UK Hacking Home Computers Sans Warrants Likely to Increase

Though news of this sort cannot be considered unusual any longer, I still find it insufferable and mildly shocking.  The likelihood of a British citizen having their personal home computer hacked by government authorities, secretly and without a warrant, has increased.  Even more infuriating, this intrusion may be at the behest of a foreign nation, thanks to a recent plan adopted by the EU.

Since the hacking may proceed if an officer believes there is sufficient reason to believe it would help prevent or detect a serious crime, the obvious question is, who decides what is considered “sufficient reason” and what is to prevent abuse of these over-reaching powers?  If there is truly sufficient evidence, why wouldn’t a judge simply grant a warrant?  This would at least grant some oversight.

In our own country, powers of this sort already exist, though I hope things haven’t gone so far that evidence gained in this way is being turned over to foreign authorities as well- though I don’t suppose I’d put much past the current administration.

Though these violations of privacy rights are appalling, far more alarming is the blasé acceptance by EU, UK and US citizens alike.  Even worse are those who view it as good and necessary.

Last October, I attended a local university’s student Presidential debate, in which the college Democrat, Republican and Libertarian groups represented the candidate of their party.  Both the Democrat and Republican students bore good testimony of their belief in the Constitution and the need to uphold it, and yet each found reason to ignore certain parts of it in order to achieve ends they believed vital.  After the debate, I spoke at length with the Democrat representative, who was very angry with the Republicans’ belief that the civil liberties delineated in the Bill of Rights could be ignored for reasons of homeland security.  But he had no qualms of going beyond the scope of the Constitution in regards to foreign aid or the federal welfare system.  When I asked why he had the right to ignore the Constitution in order to achieve his goals, and yet the Republicans did not, he had to admit he had a double standard.  But he still believed that his mission was honorable enough to make the exception.

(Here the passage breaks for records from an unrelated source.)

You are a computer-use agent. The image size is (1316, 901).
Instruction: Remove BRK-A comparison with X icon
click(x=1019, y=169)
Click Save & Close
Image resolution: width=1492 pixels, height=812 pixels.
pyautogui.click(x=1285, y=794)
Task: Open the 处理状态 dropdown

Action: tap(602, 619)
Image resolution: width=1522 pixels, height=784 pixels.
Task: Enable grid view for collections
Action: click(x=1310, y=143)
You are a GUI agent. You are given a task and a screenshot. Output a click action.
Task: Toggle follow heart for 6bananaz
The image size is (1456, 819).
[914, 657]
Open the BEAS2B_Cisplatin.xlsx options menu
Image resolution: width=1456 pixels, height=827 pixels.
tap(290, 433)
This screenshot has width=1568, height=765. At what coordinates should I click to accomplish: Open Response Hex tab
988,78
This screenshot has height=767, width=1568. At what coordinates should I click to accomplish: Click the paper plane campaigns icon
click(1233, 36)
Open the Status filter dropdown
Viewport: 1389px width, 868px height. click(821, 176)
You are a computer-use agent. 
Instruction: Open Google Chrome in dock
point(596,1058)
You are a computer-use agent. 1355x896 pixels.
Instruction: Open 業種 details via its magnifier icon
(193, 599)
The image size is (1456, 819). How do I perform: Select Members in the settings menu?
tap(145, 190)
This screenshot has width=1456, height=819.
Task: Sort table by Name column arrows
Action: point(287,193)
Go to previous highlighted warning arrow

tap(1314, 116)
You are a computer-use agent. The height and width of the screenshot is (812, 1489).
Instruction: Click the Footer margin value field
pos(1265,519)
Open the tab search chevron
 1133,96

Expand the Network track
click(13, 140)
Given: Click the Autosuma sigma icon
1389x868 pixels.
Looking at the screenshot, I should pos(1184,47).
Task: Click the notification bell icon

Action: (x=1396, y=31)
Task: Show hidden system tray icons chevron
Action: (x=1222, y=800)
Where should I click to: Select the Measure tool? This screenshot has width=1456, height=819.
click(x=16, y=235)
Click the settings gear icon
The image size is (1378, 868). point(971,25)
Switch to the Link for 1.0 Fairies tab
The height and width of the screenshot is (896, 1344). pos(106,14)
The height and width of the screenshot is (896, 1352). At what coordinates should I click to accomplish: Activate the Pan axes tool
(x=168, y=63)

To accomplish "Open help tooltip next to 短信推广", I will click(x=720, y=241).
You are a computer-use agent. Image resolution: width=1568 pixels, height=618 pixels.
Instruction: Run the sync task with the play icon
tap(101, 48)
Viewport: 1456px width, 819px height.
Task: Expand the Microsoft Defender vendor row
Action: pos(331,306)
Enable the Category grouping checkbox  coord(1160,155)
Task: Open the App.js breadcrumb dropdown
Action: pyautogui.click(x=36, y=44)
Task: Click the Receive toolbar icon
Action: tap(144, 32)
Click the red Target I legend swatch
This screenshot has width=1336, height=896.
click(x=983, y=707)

This is the problem when we ignore the rule of law and each does what is “right in their own eyes”, especially when it is the lawmakers  and law-enforcers that are most culpable.  There is no accountability, no one to say “enough”.

I issue the same challenge to those who would runover or ignore our Constitution for their own “good intentioned” objectives that I gave to the Democrat student I spoke to at that debate.  If your goals are so honorable and necessary that they must be accomplished, then work to change the Constitution, not disregard it.